Pixel coordinate grounding data |
________________________________________

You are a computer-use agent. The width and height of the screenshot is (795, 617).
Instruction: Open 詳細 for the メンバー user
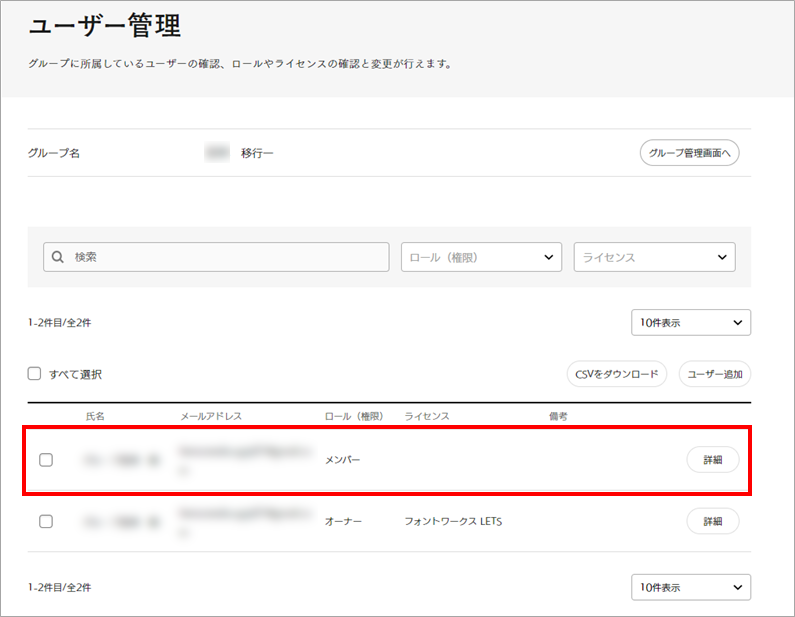point(712,460)
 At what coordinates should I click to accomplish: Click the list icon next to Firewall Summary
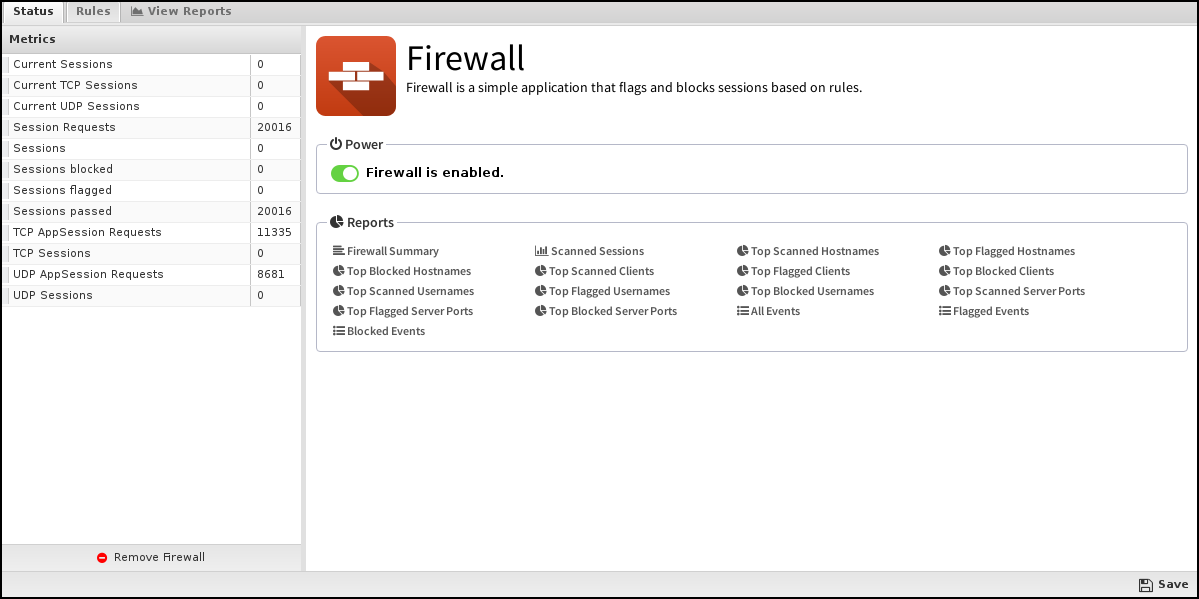click(338, 251)
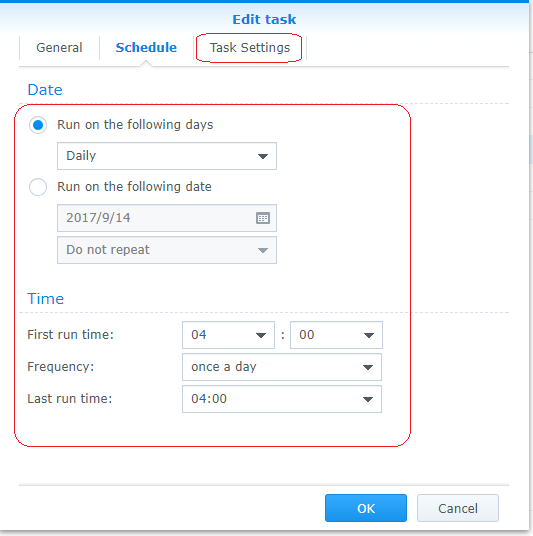Open the Schedule tab
The height and width of the screenshot is (536, 533).
(146, 48)
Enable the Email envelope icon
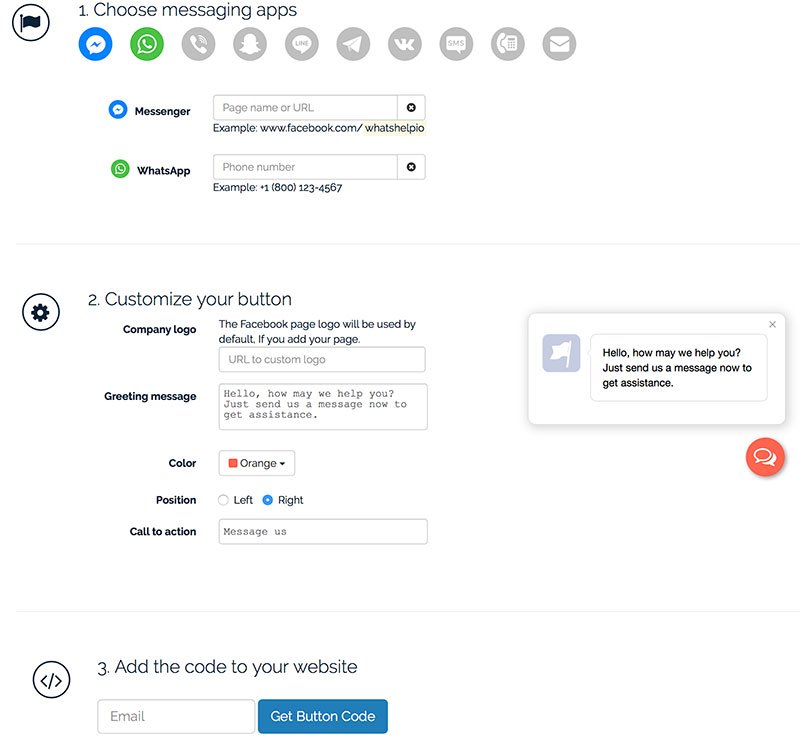Image resolution: width=800 pixels, height=739 pixels. 559,44
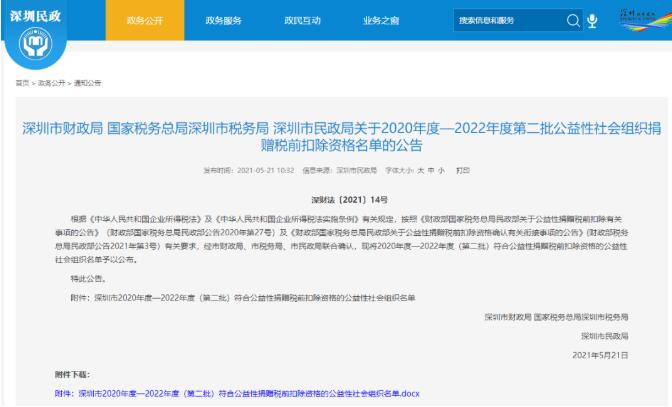Screen dimensions: 672x407
Task: Click 政务公开 in the breadcrumb path
Action: (x=51, y=83)
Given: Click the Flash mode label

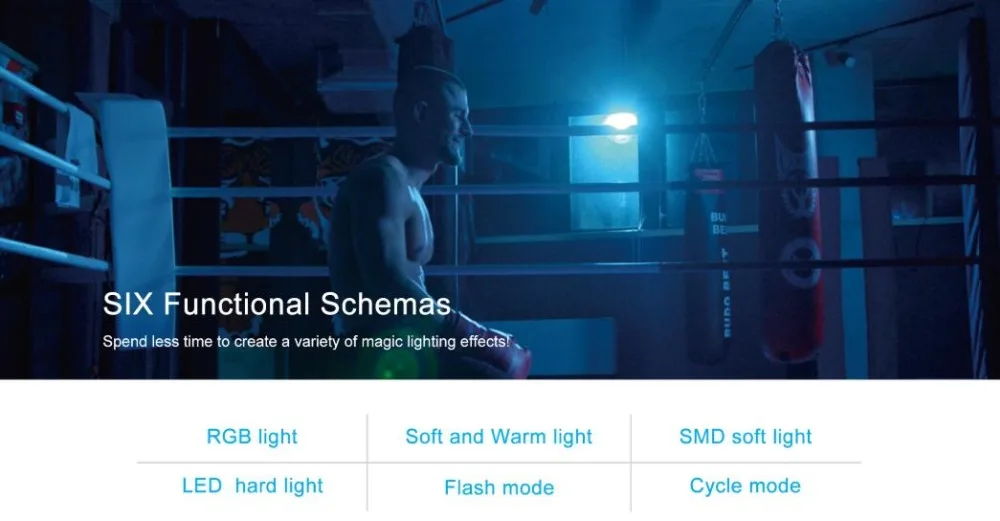Looking at the screenshot, I should pyautogui.click(x=499, y=488).
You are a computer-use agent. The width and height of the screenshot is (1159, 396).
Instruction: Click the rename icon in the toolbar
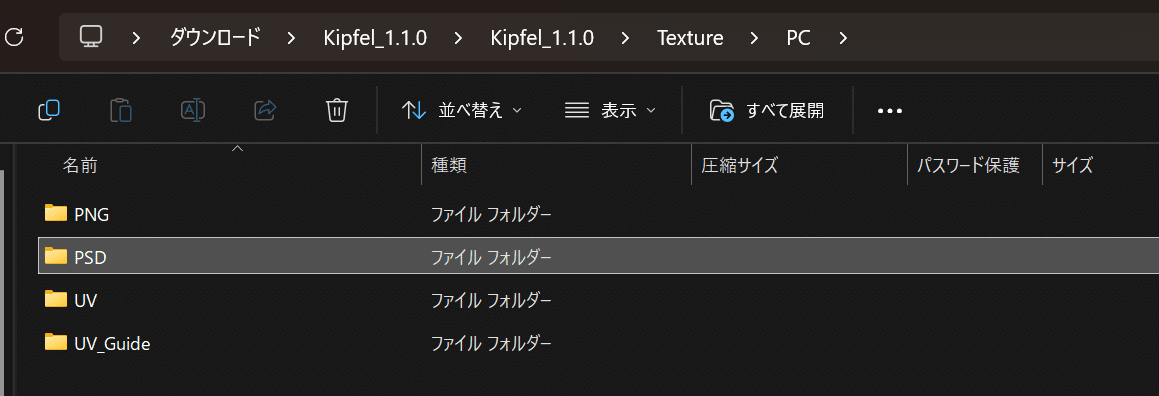193,111
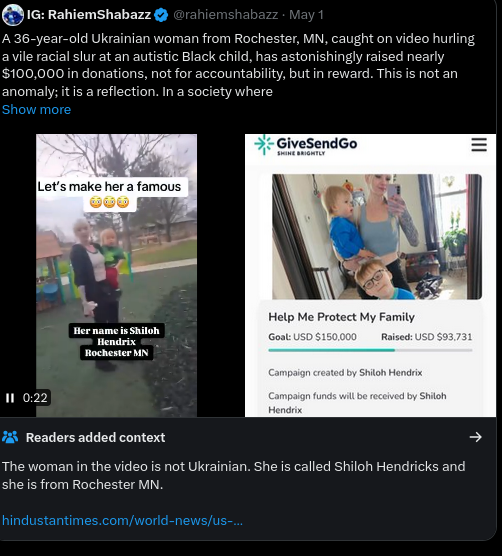This screenshot has width=502, height=556.
Task: Click the playground video thumbnail
Action: point(116,276)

________________________________________

Find the number of lines in the entries above that hold the string "computer", and write only that number.

2